Hauptsache gesund | 08.12.2011 | 21:00 Uhr : Endlich eine Diagnose!
Rätselhaften Beschwerden auf der Spur
Manche Patienten warten jahrelang auf die richtige Diagnose. Bei seltenen Erkrankungen dauert es Studien zufolge durchschnittlich sechs Jahre bis die Ursache entdeckt wird. Viele Betroffene haben dann mit Folgeschäden zu kämpfen, die bei frühzeitiger Diagnose vermeidbar gewesen wären.
Seltene Erkrankungen sind gar nicht so ungewöhnlich. Schätzungen zufolge gibt es rund 8.000., unter denen in Deutschland in der Summe etwa vier Millionen Menschen leiden. Etwas überspitzt formuliert, sind seltene Erkrankungen eine Volkskrankheit für sich. Doch anders als bei Diabetes oder einem Herzinfarkt sind sie zum Teil noch völlig unerforscht. Selbst nach der Diagnose wissen manche Patienten nicht, an wen sie sich wenden sollen, und selbst die betreuenden Hausärzte sind damit nicht selten überfragt.

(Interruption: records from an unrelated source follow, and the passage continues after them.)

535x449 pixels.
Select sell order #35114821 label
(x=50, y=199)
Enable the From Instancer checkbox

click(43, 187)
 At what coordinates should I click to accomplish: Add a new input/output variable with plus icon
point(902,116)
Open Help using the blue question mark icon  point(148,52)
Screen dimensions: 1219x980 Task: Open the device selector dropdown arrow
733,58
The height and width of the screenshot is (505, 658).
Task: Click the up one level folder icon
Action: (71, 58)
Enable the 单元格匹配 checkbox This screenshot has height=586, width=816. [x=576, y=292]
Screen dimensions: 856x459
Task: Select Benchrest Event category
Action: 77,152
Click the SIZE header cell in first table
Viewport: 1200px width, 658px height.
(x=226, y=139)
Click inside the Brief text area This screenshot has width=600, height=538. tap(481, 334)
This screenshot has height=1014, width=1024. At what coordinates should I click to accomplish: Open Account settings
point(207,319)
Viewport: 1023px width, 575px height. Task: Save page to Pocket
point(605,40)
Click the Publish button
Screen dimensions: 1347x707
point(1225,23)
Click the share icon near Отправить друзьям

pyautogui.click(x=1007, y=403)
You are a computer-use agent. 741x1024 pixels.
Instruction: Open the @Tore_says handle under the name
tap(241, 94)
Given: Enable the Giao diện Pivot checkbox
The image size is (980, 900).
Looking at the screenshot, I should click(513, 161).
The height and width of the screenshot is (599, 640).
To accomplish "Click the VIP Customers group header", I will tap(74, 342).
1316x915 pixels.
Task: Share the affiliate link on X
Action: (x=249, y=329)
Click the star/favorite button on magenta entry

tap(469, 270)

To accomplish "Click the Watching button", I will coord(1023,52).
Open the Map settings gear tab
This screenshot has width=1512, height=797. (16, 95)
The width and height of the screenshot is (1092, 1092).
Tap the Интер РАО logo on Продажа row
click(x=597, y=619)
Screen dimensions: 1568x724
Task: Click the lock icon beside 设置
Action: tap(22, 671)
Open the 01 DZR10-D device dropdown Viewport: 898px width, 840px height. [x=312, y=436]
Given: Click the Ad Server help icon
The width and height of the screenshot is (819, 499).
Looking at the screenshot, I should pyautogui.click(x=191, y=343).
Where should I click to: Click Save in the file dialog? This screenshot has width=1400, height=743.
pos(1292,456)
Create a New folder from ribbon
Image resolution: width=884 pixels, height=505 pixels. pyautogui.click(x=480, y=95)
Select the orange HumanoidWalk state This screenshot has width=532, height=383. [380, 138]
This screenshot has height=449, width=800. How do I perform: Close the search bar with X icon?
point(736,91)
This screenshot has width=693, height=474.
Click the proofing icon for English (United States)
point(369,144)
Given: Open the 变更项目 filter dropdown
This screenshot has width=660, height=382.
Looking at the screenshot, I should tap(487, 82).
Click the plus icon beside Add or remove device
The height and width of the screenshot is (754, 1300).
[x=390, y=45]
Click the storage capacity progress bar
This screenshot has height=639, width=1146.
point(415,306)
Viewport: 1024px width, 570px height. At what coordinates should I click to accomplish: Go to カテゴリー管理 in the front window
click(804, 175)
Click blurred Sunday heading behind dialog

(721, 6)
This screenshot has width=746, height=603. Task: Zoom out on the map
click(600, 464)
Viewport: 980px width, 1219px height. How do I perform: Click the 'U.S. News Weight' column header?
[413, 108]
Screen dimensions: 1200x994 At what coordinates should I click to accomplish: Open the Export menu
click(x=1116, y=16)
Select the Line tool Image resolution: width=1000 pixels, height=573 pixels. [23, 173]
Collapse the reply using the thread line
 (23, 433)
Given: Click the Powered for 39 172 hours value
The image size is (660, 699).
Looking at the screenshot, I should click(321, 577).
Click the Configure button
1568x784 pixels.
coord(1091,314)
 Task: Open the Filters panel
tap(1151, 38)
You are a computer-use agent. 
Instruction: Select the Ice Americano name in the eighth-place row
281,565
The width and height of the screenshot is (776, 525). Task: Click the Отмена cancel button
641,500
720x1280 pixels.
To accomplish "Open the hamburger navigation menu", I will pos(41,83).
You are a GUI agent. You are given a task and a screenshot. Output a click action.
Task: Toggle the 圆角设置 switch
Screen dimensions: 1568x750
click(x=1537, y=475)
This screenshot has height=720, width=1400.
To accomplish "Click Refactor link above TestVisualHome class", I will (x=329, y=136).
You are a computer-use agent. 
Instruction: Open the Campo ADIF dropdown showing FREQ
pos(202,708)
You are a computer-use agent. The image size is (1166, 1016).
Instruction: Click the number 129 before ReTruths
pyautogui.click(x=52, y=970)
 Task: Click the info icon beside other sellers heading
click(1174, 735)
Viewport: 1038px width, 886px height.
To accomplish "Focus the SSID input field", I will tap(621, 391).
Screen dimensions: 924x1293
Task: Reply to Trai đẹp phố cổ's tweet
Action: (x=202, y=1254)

Weil es so wenige Betroffene gibt, lohnt es sich für die Pharmaindustrie kaum, Therapien und Medikamente zu entwickeln. Daher werden seltene Erkrankungen auch als die Waisen der Medizin (auch engl. orphan disease, "Waisen-Krankheit") bezeichnet. Hoffnung macht, dass sich in den letzten zwei Jahren immer mehr Zentren für seltene Erkrankungen gründen. Neben dem ersten deutschen Zentrum für seltene Erkrankungen in Tübingen gibt es mittlerweile auch Zentren in Berlin, Heidelberg, Freiburg, Hannover und München. Zudem finden sich vor allem an Universitätskliniken Spezialsprechstunden für Patienten, die jahrelang von rätselhaften Beschwerden geplagt werden.